[WHAT THE TASK ASKS] Make an exact copy of the lines below.

[EXERCISE INPUT]
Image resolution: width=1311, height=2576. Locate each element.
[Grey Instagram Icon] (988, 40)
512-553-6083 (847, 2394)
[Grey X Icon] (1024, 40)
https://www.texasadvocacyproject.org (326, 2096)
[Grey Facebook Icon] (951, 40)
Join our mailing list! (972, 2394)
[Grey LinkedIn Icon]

[TASK RESPONSE]
Image resolution: width=1311, height=2576. Locate each element.
[Grey Instagram Icon] (988, 40)
512-553-6083 (847, 2394)
[Grey X Icon] (1024, 40)
https://www.texasadvocacyproject.org (326, 2096)
[Grey Facebook Icon] (951, 40)
Join our mailing list! (972, 2394)
[Grey LinkedIn Icon]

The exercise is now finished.